Não é só isso. Não tem problema aqui só pela influência do setor privado. Tem a influência do setor público também. Nesse caso das barragens, havia uma lei que criou o Plano Nacional de Segurança de Barragens. Ela estava em vigor desde 2010. Ali tem um conjunto de atribuições para o governo, especificamente para o Departamento Nacional de Produção Mineral (hoje Agência Nacional de Mineração). E o que houve foi uma omissão absoluta do estado no cumprimento desse plano. O Brasil é muito bom para criar leis, mas é péssimo para cumpri-las. E aqui aparece outro traço da nossa cultura política. Quando o assunto se instala, tem uma energia concentrada nele. Depois, essa energia se dissipa. Passa o calor da tragédia e ninguém quer mais saber do assunto.
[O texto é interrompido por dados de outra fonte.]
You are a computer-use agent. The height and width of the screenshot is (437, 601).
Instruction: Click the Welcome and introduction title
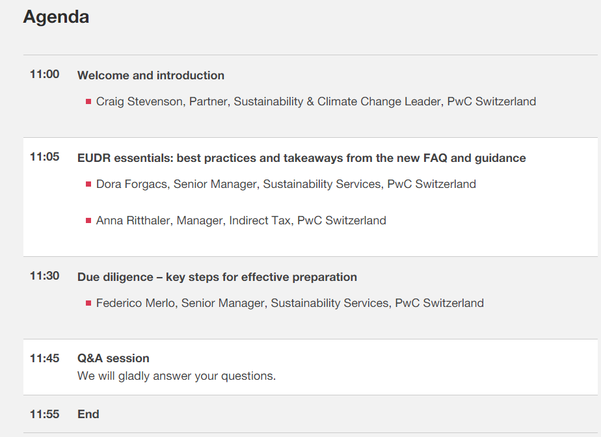click(x=151, y=75)
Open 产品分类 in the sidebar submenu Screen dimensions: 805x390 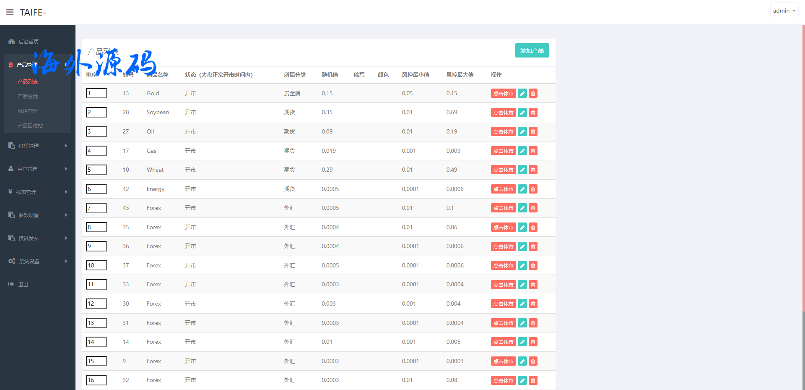tap(28, 96)
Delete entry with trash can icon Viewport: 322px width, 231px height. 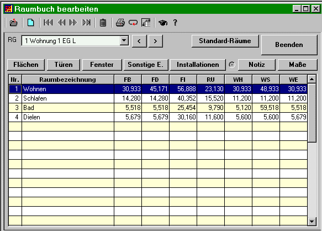[103, 23]
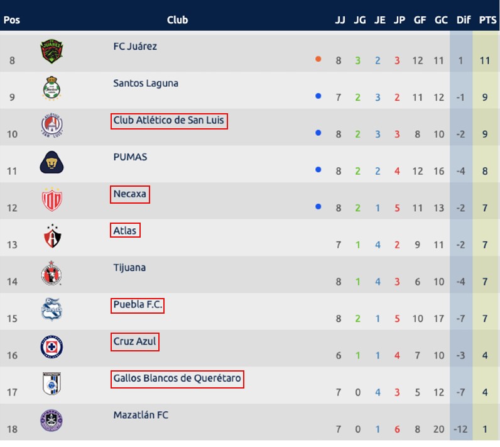Open the Club Atlético de San Luis link

pyautogui.click(x=169, y=121)

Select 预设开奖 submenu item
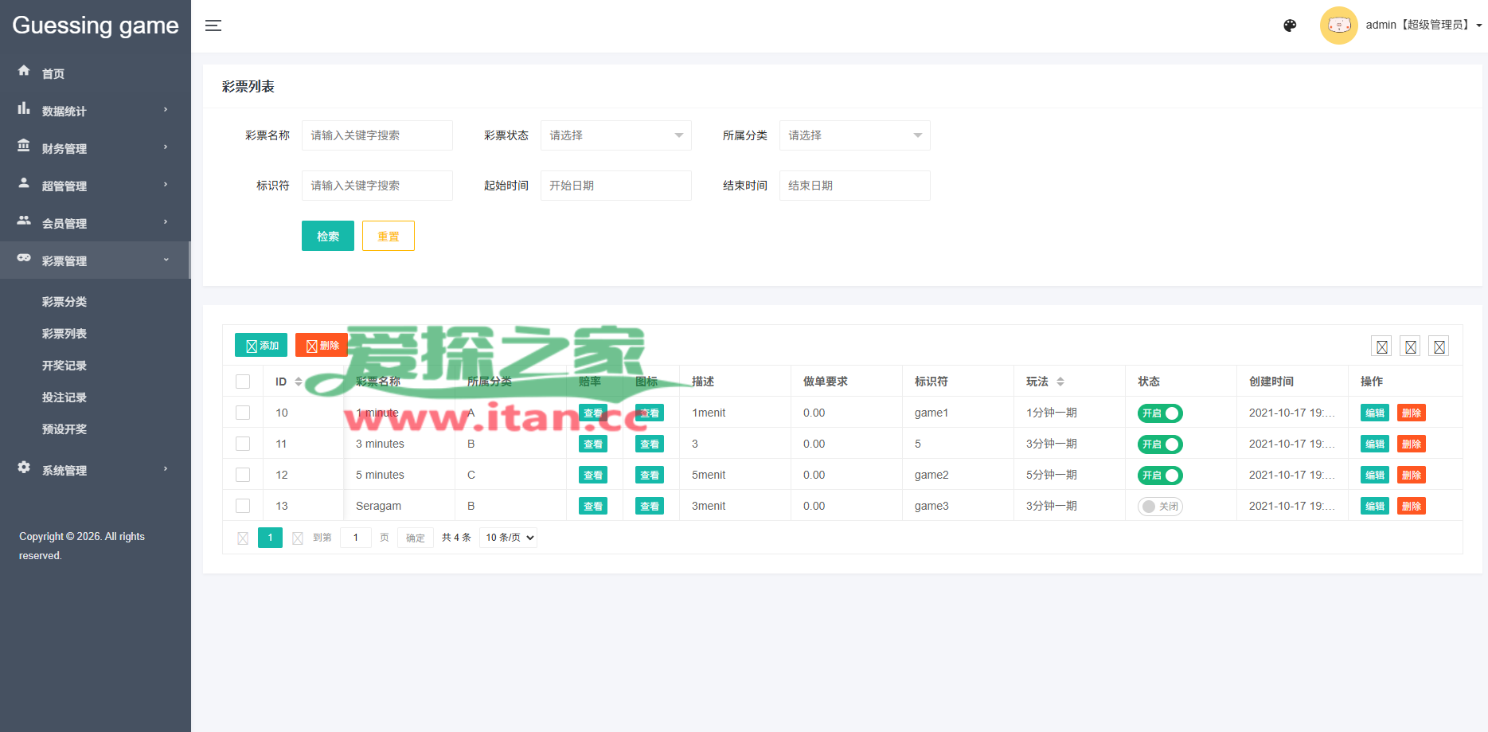[64, 429]
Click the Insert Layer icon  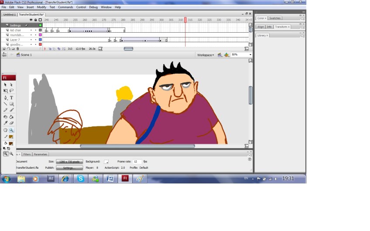(x=3, y=49)
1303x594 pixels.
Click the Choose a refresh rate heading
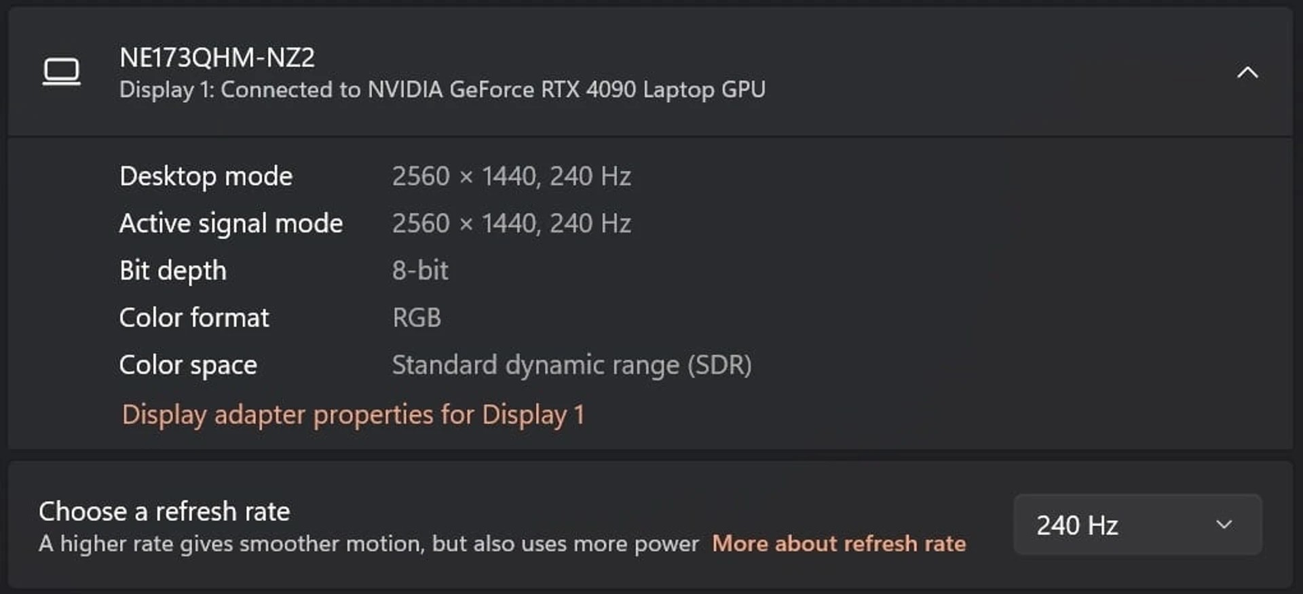(x=164, y=511)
Marcelo Camargo/Agência BrasilMarcelo Camargo/Agência Brasil“O Brasil é muito bom para criar leis, mas é péssimo para cumpri-las”
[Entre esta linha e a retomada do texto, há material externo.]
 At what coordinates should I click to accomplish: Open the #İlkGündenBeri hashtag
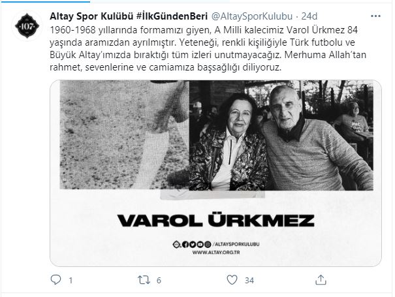[x=172, y=16]
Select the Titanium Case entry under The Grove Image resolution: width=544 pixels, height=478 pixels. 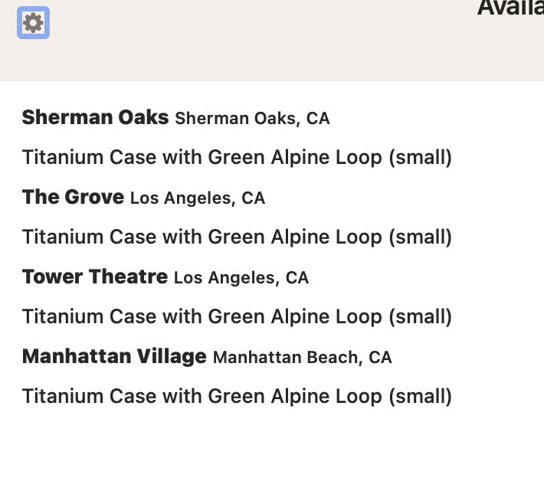(x=237, y=237)
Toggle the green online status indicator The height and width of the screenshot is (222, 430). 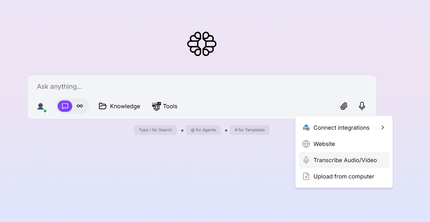click(x=45, y=110)
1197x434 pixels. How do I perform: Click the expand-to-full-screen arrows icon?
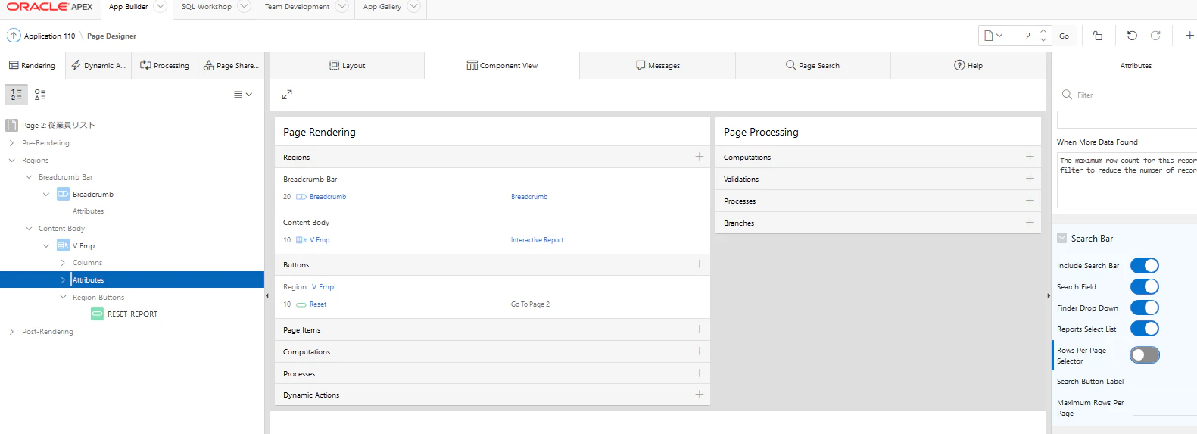tap(287, 95)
E o que é preciso para o Congresso andar mais sintonizado com a sociedade?
Pressão da rua. Isso aqui só anda muito pressionado, só anda estressado. Se não tiver pressão popular, entra na inércia do dia a dia. O Congresso é disperso por natureza.

Vem daí, aparentemente, a alta taxa de renovação dos congressistas em 2018, especialmente no Senado.
Sim, e também fui punido (ele se candidatou à reeleição, chegou a aparecer bem nas pesquisas, mas acabou amargando o quarto lugar). Não acredito que tenha sido pelos meus atos e atitudes, porque creio que sempre andei em linha com esse sentimento das ruas. Mas o conjunto da obra do Congresso é muito ruim. A fotografia é muito ruim. Somos um poder que deve e muito à sociedade, porque poderíamos ter feito um monte de coisas boas e não fizemos. Patinamos.

Ao parlamentar que se vê falando sozinho, resta sempre a opção de pressionar os demais para aprovar um projeto que seja de interesse popular. Não funciona?
Essa pressão existe, mas ela é sempre constituída por uma minoria que não consegue mover a maioria. E essa minoria fica dando murro em ponta de faca. Vem uma denúncia contra algum parlamentar e o corporativismo se estabelece. Um senador protege o outro como se fosse uma confraria. Quem manda é o MDB de Renan (Calheiros), Eunício (Oliveira), (José) Sarney, Romero Jucá. É isso aí.